— Assignment —
Return nothing but the lines from the line containing "Image resolution: width=819" through the last line of the records, reproduced exactly.

— Data records —
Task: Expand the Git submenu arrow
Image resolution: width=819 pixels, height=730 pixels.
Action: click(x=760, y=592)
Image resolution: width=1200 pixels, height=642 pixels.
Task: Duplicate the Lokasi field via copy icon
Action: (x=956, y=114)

— Response area —
Image resolution: width=819 pixels, height=730 pixels.
Action: click(x=760, y=592)
Image resolution: width=1200 pixels, height=642 pixels.
Task: Duplicate the Lokasi field via copy icon
Action: (x=956, y=114)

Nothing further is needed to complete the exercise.